### REQUIREMENT
Exact reproduction required: the lines below from the line with "Login (246, 2460)" to the line with "Free 7-day trial (89, 889)", both ends included, and no others.

Collected data
<<<<

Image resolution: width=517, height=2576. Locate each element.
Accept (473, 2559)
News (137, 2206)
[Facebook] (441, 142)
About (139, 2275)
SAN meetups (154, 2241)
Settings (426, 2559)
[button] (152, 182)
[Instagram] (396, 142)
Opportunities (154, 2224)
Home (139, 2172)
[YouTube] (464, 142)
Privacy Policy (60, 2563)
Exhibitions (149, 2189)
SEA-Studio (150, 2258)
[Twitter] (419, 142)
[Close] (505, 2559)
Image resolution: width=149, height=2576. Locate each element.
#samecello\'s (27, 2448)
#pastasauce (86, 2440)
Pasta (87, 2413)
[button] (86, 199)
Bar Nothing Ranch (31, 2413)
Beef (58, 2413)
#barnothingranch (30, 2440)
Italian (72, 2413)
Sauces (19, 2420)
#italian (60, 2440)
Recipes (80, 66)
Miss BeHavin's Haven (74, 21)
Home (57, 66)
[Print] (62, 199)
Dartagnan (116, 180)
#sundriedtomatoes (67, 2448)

>>>>
<<<<

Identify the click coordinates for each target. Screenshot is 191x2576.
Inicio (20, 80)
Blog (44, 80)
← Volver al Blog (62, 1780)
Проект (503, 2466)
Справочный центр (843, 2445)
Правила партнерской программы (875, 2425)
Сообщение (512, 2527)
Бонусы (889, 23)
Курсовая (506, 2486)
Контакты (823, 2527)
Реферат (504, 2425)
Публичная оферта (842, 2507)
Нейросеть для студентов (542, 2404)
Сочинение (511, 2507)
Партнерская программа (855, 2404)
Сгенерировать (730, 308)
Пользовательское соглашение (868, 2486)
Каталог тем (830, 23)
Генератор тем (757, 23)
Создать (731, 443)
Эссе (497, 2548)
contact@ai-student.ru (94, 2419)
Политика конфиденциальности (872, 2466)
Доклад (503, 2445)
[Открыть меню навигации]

>>>>
<<<<

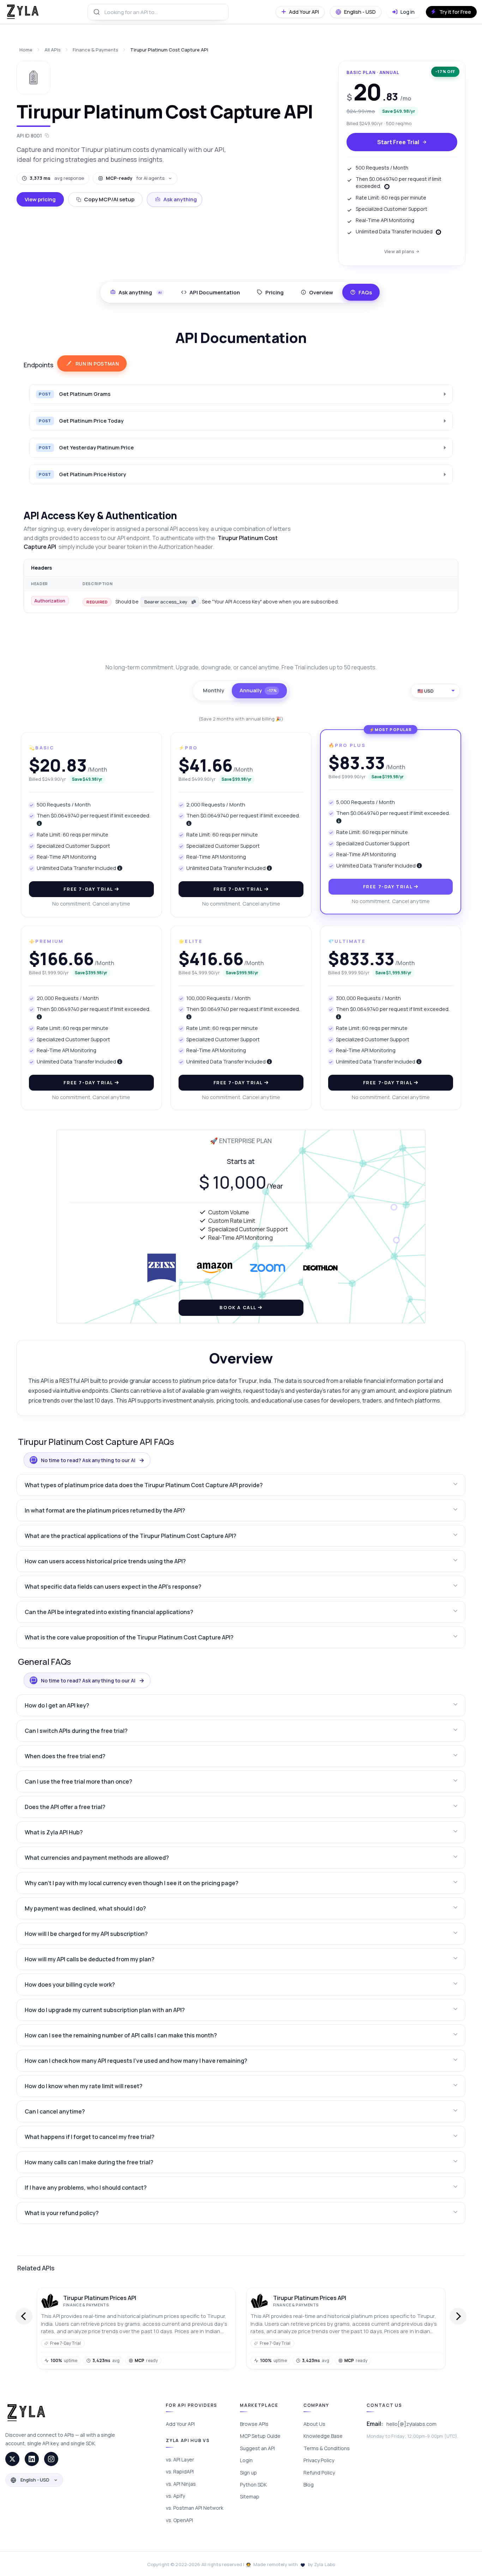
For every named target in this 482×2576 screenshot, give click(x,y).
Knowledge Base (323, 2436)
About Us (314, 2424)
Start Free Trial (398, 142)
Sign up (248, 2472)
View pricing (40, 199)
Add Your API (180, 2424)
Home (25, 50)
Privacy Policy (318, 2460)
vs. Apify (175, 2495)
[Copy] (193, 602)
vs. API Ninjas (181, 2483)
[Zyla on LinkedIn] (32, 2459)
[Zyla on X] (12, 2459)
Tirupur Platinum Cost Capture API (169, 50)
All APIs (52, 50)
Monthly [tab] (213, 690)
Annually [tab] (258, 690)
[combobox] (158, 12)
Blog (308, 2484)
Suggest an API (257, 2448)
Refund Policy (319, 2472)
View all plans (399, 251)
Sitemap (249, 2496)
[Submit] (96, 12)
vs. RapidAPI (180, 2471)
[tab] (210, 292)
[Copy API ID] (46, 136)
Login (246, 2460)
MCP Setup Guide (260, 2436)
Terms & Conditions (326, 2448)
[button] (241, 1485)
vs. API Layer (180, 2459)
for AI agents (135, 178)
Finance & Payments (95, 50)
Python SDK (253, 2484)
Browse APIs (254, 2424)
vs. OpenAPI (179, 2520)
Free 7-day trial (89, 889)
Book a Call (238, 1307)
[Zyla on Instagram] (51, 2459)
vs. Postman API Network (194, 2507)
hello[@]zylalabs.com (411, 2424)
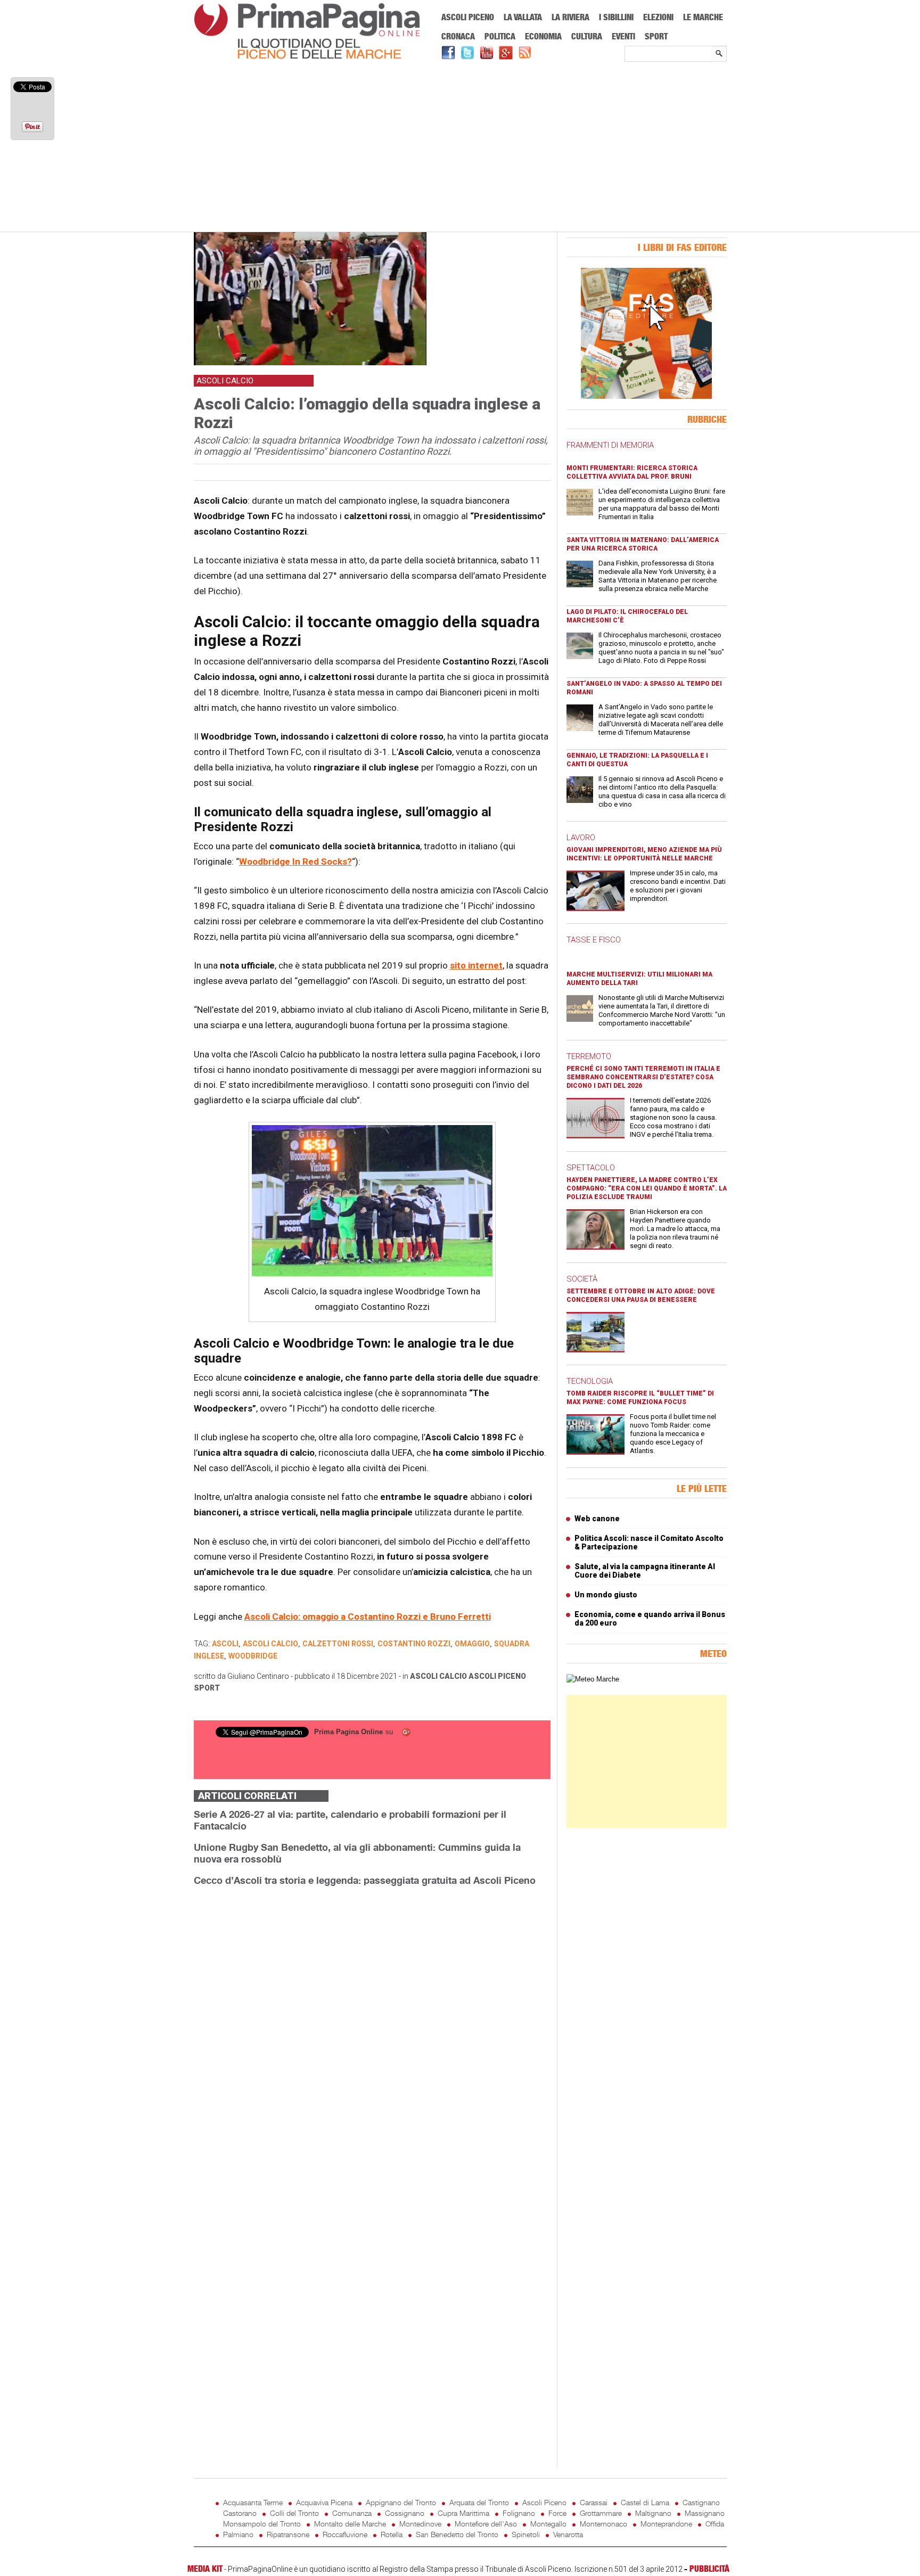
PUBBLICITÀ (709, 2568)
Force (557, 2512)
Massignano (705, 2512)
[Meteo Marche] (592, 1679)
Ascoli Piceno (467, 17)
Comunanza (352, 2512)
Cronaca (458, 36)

>>>>

### WRITTEN ANSWER
Login (246, 2460)
MCP Setup Guide (260, 2436)
Terms & Conditions (326, 2448)
[button] (241, 1485)
vs. API Layer (180, 2459)
for AI agents (135, 178)
Finance & Payments (95, 50)
Python SDK (253, 2484)
Browse APIs (254, 2424)
vs. OpenAPI (179, 2520)
Free 7-day trial (89, 889)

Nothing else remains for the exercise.